Single by Darius Rucker

from the album Learn to Live
- Released: November 3, 2008
- Genre: Country
- Length: 3:39
- Label: Capitol Nashville
- Songwriters: Chris DuBois; Ashley Gorley; Darius Rucker;
- Producer: Frank Rogers

Darius Rucker singles chronology
| "Don't Think I Don't Think About It" (2008) | "It Won't Be Like This for Long" (2008) | "Alright" (2009) |

= It Won't Be Like This for Long =

"It Won't Be Like This for Long" is a song co-written and recorded by American country music artist Darius Rucker, lead vocalist of the rock band Hootie & the Blowfish. It was released in November 2008 as the second from his first country music album Learn to Live. Rucker co-wrote the song with Chris DuBois and Ashley Gorley.

==Content==
The song is a ballad mostly accompanied by acoustic guitar and steel guitar. The song describes a couple who have just had a baby, and throughout it chronicles how their lives change by the child's presence. In the first verse, the child is crying at night, keeping both parents awake. The mother then tells the father that evenings will change when the child grows.

In the second verse, the daughter is four years old, and is being taken to preschool. She hangs on to her father's leg because she is afraid, and the teacher tells him "it won't be like this for long". By the third verse and bridge, the father is observing the daughter and realizing that the daughter will soon be grown up, and he will not be able to observe her much longer.
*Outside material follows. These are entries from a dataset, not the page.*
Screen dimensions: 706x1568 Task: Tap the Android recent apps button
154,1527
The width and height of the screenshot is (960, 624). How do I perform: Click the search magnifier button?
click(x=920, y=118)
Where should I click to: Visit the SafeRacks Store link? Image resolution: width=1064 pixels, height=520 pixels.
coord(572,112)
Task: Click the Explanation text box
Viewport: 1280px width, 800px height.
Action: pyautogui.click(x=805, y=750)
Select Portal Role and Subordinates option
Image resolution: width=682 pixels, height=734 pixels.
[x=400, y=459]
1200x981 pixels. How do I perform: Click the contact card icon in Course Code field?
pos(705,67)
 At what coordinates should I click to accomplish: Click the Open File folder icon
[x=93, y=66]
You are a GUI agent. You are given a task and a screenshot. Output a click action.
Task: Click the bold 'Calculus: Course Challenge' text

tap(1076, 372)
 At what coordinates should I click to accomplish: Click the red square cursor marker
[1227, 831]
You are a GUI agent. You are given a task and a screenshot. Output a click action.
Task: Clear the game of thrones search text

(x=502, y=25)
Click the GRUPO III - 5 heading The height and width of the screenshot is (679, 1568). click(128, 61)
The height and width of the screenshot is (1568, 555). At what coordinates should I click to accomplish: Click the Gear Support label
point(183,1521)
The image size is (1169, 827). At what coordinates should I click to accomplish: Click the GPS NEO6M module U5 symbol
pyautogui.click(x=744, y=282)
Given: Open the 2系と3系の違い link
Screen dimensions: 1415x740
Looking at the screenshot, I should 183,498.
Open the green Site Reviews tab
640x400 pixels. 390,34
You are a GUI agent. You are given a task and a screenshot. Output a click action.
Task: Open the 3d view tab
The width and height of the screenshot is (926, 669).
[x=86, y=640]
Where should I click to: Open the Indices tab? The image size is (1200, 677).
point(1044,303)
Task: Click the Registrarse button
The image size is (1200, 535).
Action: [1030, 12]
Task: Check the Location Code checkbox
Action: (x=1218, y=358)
According to Country Weekly magazine, Rucker met with Chris DuBois and Ashley Gorley to write the song. The three songwriters were talking about their kids and "how quickly life changes." As the songwriters were talking, they decided to write the song.

==Critical reception==
The song received a "thumbs down" review from the country music site Engine 145. Brady Vercher stated that "the lyric itself is too straightforward to carry much emotional resonance despite Rucker's best efforts." He also considered it derivative of Trace Adkins' early 2008 hit "You're Gonna Miss This", which was also co-written by Ashley Gorley and contains a theme of a parent observing a daughter's growing up. Allen Jacobs of Roughstock gave the song a more favorable review, saying that "Rucker's butter-smooth vocals catch a country cadence, as his balladeers a promise of improvement in a loved one - and his own life."

==Music video==
A music video was released for the song in February 2009. As with his previous two music videos ("Don't Think I Don't Think About It" and "Winter Wonderland"), the video for "It Won't Be Like This for Long" was directed by Wayne Isham.

==Chart performance==
The song debuted at number 45 on the Hot Country Songs chart dated November 1, 2008 and peaked at number 1 on the chart dated March 28, 2009 and remained there for the next two weeks.

Weekly chart performance
| Chart (2008–2009) | Peak position |
|---|---|
| US Billboard Hot 100 | 36 |
| US Hot Country Songs (Billboard) | 1 |
| Canada Hot 100 (Billboard) | 59 |
| Canada Country (Billboard) | 1 |

===Year-end charts===

Annual chart rankings
| Chart (2009) | Position |
|---|---|
| US Country Songs (Billboard) | 4 |
| US Radio Songs (Billboard) | 76 |

==Certifications ==

| Region | Certification | Certified units/sales |
| United States (RIAA) | Platinum | 1,000,000^{‡} |
^{‡} Sales+streaming figures based on certification alone.